» WORK REQUEST
Would you output the entries below only from the line containing "You are a computer-use agent. The" through the line containing "Instruction: Click the browser forward arrow", exactly as they stand and with both ends included?

» EXCERPTED RECORDS

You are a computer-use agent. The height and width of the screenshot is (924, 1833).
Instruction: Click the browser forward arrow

---

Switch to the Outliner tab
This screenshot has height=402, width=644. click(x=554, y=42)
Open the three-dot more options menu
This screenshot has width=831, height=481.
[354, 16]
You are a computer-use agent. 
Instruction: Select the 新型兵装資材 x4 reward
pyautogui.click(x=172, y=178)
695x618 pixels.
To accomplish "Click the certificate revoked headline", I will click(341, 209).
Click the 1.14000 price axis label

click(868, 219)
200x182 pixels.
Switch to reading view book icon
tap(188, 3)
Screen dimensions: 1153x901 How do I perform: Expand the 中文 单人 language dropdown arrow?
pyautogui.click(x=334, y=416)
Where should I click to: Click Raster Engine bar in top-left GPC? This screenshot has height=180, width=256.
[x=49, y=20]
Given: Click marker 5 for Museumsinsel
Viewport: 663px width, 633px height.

» YOUR RESPONSE
You are a computer-use agent. The height and width of the screenshot is (924, 1833).
Instruction: Click the browser forward arrow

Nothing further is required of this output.